* Exercise brief *
Among the entries that follow, count the lines with the word "blue" and report the number by itself.

* Exercise material *
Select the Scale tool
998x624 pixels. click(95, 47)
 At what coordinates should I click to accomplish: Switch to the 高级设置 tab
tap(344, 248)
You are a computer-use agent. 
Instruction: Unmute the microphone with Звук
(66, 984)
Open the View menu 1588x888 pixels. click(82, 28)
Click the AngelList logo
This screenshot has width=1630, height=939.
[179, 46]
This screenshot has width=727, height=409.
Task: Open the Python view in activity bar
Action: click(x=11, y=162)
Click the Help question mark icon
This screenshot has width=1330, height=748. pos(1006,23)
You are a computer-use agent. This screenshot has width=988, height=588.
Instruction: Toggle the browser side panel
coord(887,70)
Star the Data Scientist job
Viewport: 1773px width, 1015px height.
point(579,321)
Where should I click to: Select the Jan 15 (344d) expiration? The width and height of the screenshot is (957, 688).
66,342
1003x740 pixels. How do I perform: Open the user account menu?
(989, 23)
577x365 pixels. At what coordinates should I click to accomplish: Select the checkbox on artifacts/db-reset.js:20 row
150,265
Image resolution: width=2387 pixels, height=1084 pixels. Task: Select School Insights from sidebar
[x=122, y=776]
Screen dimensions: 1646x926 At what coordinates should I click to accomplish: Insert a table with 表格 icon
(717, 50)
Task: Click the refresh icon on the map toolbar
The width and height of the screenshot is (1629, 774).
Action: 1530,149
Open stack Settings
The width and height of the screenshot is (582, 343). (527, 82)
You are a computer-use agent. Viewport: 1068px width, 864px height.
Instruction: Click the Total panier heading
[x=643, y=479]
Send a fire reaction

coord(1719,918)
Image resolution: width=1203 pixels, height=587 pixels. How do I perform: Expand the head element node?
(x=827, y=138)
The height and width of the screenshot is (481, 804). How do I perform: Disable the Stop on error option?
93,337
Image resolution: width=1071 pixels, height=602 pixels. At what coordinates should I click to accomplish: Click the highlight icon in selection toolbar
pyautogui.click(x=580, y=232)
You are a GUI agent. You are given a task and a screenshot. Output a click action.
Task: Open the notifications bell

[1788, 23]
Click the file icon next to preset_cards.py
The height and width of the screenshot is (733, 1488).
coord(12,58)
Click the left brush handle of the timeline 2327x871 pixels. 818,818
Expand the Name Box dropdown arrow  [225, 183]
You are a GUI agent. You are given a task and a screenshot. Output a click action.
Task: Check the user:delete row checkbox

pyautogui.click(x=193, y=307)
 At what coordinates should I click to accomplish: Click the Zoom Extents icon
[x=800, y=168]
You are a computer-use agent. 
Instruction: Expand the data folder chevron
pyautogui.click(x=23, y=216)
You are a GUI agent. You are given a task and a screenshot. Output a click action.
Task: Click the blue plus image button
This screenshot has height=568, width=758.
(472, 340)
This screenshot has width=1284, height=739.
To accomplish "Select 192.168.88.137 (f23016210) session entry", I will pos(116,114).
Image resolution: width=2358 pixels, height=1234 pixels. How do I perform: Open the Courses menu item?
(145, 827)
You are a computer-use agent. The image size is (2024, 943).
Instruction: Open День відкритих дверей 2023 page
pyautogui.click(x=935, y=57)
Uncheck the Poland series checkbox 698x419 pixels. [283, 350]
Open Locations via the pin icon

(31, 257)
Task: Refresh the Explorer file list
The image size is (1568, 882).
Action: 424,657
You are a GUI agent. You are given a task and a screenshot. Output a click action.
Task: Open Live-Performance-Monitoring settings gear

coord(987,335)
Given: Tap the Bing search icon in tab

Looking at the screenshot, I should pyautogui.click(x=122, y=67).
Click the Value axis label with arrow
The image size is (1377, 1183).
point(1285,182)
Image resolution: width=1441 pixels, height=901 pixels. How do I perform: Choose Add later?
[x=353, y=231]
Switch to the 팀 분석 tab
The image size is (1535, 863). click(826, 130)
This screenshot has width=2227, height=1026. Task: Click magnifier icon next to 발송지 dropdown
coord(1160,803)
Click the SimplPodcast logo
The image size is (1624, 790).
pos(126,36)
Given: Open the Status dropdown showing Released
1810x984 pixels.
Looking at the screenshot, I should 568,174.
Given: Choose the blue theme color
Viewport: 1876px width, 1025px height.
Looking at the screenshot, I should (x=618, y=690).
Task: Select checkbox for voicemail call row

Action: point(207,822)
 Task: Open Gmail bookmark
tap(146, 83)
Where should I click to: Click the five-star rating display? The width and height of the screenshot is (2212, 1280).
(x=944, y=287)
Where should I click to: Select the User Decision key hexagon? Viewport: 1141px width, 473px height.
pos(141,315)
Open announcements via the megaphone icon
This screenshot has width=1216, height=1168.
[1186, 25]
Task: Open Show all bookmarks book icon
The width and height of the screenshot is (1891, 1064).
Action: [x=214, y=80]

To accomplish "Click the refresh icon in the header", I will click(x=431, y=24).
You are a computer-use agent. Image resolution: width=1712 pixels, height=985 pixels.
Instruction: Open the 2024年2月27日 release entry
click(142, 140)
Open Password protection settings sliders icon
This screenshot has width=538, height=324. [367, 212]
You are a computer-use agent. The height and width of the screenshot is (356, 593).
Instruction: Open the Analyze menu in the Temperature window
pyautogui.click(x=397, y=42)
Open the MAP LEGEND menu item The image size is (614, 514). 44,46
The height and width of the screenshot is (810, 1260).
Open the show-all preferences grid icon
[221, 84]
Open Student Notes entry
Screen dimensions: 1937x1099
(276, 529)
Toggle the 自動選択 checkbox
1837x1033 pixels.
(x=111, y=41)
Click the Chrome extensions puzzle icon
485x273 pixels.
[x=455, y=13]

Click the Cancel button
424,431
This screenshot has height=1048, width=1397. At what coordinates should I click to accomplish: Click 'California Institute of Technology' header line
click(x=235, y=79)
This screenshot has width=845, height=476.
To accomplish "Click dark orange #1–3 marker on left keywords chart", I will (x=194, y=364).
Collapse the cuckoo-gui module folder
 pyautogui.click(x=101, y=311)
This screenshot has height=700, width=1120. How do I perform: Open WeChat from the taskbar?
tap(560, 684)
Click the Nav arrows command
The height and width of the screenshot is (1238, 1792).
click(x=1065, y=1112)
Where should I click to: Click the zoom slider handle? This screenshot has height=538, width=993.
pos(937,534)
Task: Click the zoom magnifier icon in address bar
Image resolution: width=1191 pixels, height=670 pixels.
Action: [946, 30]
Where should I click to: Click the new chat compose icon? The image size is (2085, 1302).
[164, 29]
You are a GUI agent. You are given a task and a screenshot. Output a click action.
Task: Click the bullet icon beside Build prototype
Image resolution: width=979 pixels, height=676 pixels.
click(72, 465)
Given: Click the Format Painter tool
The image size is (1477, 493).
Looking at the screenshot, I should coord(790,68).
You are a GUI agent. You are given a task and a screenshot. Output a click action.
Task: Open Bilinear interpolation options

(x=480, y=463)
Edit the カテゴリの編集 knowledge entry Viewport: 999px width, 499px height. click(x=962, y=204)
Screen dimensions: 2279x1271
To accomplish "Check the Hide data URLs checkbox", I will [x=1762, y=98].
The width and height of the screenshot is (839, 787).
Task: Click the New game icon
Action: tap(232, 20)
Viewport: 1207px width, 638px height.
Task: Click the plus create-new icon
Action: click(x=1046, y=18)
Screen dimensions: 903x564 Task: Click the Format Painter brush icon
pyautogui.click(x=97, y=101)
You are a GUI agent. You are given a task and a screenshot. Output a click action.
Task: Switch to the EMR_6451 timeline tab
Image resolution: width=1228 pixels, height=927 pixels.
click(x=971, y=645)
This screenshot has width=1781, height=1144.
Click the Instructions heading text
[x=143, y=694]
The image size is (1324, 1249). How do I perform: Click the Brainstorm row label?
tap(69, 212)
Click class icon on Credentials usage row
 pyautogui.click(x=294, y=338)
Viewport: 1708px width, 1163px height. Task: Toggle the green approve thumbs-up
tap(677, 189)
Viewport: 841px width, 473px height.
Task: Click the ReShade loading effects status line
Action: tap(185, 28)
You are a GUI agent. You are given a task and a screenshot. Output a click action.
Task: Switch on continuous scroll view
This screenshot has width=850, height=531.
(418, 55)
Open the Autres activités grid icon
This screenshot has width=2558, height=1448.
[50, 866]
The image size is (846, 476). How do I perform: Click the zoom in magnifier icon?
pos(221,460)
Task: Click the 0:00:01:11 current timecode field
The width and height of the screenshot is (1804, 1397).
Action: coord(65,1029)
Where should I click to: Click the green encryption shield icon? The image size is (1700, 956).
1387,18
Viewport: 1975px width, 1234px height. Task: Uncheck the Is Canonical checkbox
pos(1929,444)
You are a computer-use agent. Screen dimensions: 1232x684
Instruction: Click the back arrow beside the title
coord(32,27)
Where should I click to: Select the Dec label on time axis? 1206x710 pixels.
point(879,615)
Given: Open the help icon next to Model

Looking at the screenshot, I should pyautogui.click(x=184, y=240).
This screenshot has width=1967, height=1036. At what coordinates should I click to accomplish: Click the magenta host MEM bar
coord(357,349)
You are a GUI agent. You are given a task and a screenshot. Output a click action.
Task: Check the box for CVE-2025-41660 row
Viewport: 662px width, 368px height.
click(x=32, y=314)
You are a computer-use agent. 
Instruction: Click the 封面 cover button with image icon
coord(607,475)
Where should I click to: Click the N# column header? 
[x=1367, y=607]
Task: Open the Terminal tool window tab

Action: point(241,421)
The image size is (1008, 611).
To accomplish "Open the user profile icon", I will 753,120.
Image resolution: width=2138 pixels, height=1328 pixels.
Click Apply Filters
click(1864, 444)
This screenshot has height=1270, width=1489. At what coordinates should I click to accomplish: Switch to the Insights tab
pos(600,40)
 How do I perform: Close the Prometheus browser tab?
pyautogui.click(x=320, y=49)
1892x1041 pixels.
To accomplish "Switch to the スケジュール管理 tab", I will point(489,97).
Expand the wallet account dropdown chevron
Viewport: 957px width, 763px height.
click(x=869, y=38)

* Response to the exercise *
2